> Entries supplied
============================================================

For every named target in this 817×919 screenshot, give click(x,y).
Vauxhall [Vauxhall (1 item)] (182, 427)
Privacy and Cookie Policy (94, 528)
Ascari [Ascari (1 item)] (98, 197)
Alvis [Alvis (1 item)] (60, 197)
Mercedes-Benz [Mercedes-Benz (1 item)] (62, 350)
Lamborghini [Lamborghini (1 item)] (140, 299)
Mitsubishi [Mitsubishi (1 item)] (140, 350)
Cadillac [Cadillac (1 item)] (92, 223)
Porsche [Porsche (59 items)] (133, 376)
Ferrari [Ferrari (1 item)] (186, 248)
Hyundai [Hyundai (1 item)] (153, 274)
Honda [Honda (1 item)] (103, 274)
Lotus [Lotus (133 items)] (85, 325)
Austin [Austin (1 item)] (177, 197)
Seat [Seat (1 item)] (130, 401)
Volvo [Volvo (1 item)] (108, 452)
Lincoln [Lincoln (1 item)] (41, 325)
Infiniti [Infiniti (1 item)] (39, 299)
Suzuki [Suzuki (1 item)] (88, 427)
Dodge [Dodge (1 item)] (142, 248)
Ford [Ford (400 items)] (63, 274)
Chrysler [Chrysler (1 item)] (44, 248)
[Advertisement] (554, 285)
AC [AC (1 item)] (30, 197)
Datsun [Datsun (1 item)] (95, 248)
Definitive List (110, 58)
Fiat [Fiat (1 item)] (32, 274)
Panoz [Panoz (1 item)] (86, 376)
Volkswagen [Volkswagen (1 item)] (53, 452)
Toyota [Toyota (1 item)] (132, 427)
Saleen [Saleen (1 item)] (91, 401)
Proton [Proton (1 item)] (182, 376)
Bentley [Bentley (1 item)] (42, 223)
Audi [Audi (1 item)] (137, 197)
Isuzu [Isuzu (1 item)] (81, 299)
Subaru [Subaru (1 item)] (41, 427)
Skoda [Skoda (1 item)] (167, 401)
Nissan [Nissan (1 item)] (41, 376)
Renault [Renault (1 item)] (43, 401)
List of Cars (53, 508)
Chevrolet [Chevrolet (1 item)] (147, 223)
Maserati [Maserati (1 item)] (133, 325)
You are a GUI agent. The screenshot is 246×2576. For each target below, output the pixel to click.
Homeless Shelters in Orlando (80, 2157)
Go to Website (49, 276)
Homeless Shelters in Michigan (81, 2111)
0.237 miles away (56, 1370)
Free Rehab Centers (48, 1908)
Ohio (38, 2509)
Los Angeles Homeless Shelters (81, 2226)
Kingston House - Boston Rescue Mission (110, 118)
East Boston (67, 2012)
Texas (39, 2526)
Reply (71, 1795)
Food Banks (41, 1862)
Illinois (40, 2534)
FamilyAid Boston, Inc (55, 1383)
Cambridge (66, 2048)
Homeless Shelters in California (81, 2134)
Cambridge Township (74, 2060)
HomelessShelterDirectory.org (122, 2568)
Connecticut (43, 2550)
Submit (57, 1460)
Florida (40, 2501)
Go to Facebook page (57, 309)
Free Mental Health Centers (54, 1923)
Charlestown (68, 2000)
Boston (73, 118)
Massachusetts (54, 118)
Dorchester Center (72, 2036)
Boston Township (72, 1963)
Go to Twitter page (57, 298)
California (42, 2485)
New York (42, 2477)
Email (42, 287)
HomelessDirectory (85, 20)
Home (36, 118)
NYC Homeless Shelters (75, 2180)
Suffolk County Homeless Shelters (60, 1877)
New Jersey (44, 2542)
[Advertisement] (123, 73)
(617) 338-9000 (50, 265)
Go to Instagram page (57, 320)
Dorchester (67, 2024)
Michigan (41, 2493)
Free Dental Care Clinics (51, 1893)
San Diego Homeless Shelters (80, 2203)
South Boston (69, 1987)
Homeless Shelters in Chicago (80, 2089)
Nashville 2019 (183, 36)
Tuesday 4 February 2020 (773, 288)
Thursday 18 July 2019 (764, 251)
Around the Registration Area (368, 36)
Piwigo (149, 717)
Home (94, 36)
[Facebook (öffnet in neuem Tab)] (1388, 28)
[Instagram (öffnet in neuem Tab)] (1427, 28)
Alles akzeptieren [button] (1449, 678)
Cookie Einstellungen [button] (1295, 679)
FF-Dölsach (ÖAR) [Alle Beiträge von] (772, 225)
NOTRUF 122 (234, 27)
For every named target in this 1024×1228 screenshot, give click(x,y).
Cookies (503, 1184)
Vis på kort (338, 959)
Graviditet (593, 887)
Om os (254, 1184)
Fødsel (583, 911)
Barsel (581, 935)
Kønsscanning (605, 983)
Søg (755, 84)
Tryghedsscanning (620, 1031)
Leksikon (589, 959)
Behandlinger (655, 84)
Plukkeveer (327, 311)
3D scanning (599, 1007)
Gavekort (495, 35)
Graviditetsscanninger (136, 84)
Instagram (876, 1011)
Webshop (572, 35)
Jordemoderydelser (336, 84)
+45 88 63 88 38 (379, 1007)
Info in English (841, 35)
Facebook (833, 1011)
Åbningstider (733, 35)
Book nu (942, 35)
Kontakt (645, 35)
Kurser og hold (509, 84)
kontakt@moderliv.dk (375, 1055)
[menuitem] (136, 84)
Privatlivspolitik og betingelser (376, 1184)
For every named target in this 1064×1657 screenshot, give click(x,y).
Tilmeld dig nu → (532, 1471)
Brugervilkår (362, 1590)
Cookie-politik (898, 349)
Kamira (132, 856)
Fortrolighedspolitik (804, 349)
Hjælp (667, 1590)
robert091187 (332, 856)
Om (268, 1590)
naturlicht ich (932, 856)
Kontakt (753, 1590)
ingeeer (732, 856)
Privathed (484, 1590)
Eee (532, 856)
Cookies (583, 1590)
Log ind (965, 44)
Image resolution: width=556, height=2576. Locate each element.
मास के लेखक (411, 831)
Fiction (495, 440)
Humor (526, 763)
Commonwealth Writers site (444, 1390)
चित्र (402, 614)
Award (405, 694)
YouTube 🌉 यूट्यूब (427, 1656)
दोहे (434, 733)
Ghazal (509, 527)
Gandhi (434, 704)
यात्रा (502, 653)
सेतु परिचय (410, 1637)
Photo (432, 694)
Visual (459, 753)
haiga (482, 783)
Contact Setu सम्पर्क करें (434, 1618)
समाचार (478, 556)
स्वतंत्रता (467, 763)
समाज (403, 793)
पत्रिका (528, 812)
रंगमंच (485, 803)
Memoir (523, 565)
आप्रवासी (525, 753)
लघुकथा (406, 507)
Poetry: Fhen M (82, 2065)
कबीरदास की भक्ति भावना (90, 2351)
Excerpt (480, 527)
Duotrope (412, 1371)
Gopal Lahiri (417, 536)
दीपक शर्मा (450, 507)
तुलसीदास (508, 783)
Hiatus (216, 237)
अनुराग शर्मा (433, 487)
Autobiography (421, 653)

============================================================

> Do this
Revise the listing above so that every instance of "Homeless Shelters" becomes "Emergency Shelters", leaving everything else untouched.

> Reply
For every named target in this 817×919 screenshot, give click(x,y).
Vauxhall [Vauxhall (1 item)] (182, 427)
Privacy and Cookie Policy (94, 528)
Ascari [Ascari (1 item)] (98, 197)
Alvis [Alvis (1 item)] (60, 197)
Mercedes-Benz [Mercedes-Benz (1 item)] (62, 350)
Lamborghini [Lamborghini (1 item)] (140, 299)
Mitsubishi [Mitsubishi (1 item)] (140, 350)
Cadillac [Cadillac (1 item)] (92, 223)
Porsche [Porsche (59 items)] (133, 376)
Ferrari [Ferrari (1 item)] (186, 248)
Hyundai [Hyundai (1 item)] (153, 274)
Honda [Honda (1 item)] (103, 274)
Lotus [Lotus (133 items)] (85, 325)
Austin [Austin (1 item)] (177, 197)
Seat [Seat (1 item)] (130, 401)
Volvo [Volvo (1 item)] (108, 452)
Lincoln [Lincoln (1 item)] (41, 325)
Infiniti [Infiniti (1 item)] (39, 299)
Suzuki [Suzuki (1 item)] (88, 427)
Dodge [Dodge (1 item)] (142, 248)
Ford [Ford (400 items)] (63, 274)
Chrysler [Chrysler (1 item)] (44, 248)
[Advertisement] (554, 285)
AC [AC (1 item)] (30, 197)
Datsun [Datsun (1 item)] (95, 248)
Definitive List (110, 58)
Fiat [Fiat (1 item)] (32, 274)
Panoz [Panoz (1 item)] (86, 376)
Volkswagen [Volkswagen (1 item)] (53, 452)
Toyota [Toyota (1 item)] (132, 427)
Saleen [Saleen (1 item)] (91, 401)
Proton [Proton (1 item)] (182, 376)
Bentley [Bentley (1 item)] (42, 223)
Audi [Audi (1 item)] (137, 197)
Isuzu [Isuzu (1 item)] (81, 299)
Subaru [Subaru (1 item)] (41, 427)
Skoda [Skoda (1 item)] (167, 401)
Nissan [Nissan (1 item)] (41, 376)
Renault [Renault (1 item)] (43, 401)
List of Cars (53, 508)
Chevrolet [Chevrolet (1 item)] (147, 223)
Maserati [Maserati (1 item)] (133, 325)
You are a GUI agent. The screenshot is 246×2576. For each target below, output the pixel to click.
Emergency Shelters in Orlando (80, 2157)
Go to Website (49, 276)
Emergency Shelters in Michigan (81, 2111)
0.237 miles away (56, 1370)
Free Rehab Centers (48, 1908)
Ohio (38, 2509)
Los Angeles Emergency Shelters (81, 2226)
Kingston House - Boston Rescue Mission (110, 118)
East Boston (67, 2012)
Texas (39, 2526)
Reply (71, 1795)
Food Banks (41, 1862)
Illinois (40, 2534)
FamilyAid Boston, Inc (55, 1383)
Cambridge (66, 2048)
Emergency Shelters in California (81, 2134)
Cambridge Township (74, 2060)
HomelessShelterDirectory.org (122, 2568)
Connecticut (43, 2550)
Submit (57, 1460)
Florida (40, 2501)
Go to Facebook page (57, 309)
Free Mental Health Centers (54, 1923)
Charlestown (68, 2000)
Boston (73, 118)
Massachusetts (54, 118)
Dorchester Center (72, 2036)
Boston Township (72, 1963)
Go to Twitter page (57, 298)
California (42, 2485)
New York (42, 2477)
Email (42, 287)
HomelessDirectory (85, 20)
Home (36, 118)
NYC Emergency Shelters (75, 2180)
Suffolk County Emergency Shelters (60, 1877)
New Jersey (44, 2542)
[Advertisement] (123, 73)
(617) 338-9000 (50, 265)
Go to Instagram page (57, 320)
Dorchester (67, 2024)
Michigan (41, 2493)
Free Dental Care Clinics (51, 1893)
San Diego Emergency Shelters (80, 2203)
South Boston (69, 1987)
Emergency Shelters in Chicago (80, 2089)
Nashville 2019 (183, 36)
Tuesday 4 February 2020 (773, 288)
Thursday 18 July 2019 (764, 251)
Around the Registration Area (368, 36)
Piwigo (149, 717)
Home (94, 36)
[Facebook (öffnet in neuem Tab)] (1388, 28)
[Instagram (öffnet in neuem Tab)] (1427, 28)
Alles akzeptieren [button] (1449, 678)
Cookie Einstellungen [button] (1295, 679)
FF-Dölsach (ÖAR) [Alle Beiträge von] (772, 225)
NOTRUF 122 (234, 27)
For every named target in this 1024×1228 screenshot, give click(x,y).
Cookies (503, 1184)
Vis på kort (338, 959)
Graviditet (593, 887)
Om os (254, 1184)
Fødsel (583, 911)
Barsel (581, 935)
Kønsscanning (605, 983)
Søg (755, 84)
Tryghedsscanning (620, 1031)
Leksikon (589, 959)
Behandlinger (655, 84)
Plukkeveer (327, 311)
3D scanning (599, 1007)
Gavekort (495, 35)
Graviditetsscanninger (136, 84)
Instagram (876, 1011)
Webshop (572, 35)
Jordemoderydelser (336, 84)
+45 88 63 88 38 (379, 1007)
Info in English (841, 35)
Facebook (833, 1011)
Åbningstider (733, 35)
Book nu (942, 35)
Kontakt (645, 35)
Kurser og hold (509, 84)
kontakt@moderliv.dk (375, 1055)
[menuitem] (136, 84)
Privatlivspolitik og betingelser (376, 1184)
For every named target in this 1064×1657 screenshot, give click(x,y).
Tilmeld dig nu → (532, 1471)
Brugervilkår (362, 1590)
Cookie-politik (898, 349)
Kamira (132, 856)
Fortrolighedspolitik (804, 349)
Hjælp (667, 1590)
robert091187 (332, 856)
Om (268, 1590)
naturlicht ich (932, 856)
Kontakt (753, 1590)
ingeeer (732, 856)
Privathed (484, 1590)
Eee (532, 856)
Cookies (583, 1590)
Log ind (965, 44)
Image resolution: width=556, height=2576. Locate each element.
मास के लेखक (411, 831)
Fiction (495, 440)
Humor (526, 763)
Commonwealth Writers site (444, 1390)
चित्र (402, 614)
Award (405, 694)
YouTube 🌉 यूट्यूब (427, 1656)
दोहे (434, 733)
Ghazal (509, 527)
Gandhi (434, 704)
यात्रा (502, 653)
सेतु परिचय (410, 1637)
Photo (432, 694)
Visual (459, 753)
haiga (482, 783)
Contact Setu सम्पर्क करें (434, 1618)
समाचार (478, 556)
स्वतंत्रता (467, 763)
समाज (403, 793)
पत्रिका (528, 812)
रंगमंच (485, 803)
Memoir (523, 565)
आप्रवासी (525, 753)
लघुकथा (406, 507)
Poetry: Fhen M (82, 2065)
कबीरदास की भक्ति भावना (90, 2351)
Excerpt (480, 527)
Duotrope (412, 1371)
Gopal Lahiri (417, 536)
दीपक शर्मा (450, 507)
तुलसीदास (508, 783)
Hiatus (216, 237)
अनुराग शर्मा (433, 487)
Autobiography (421, 653)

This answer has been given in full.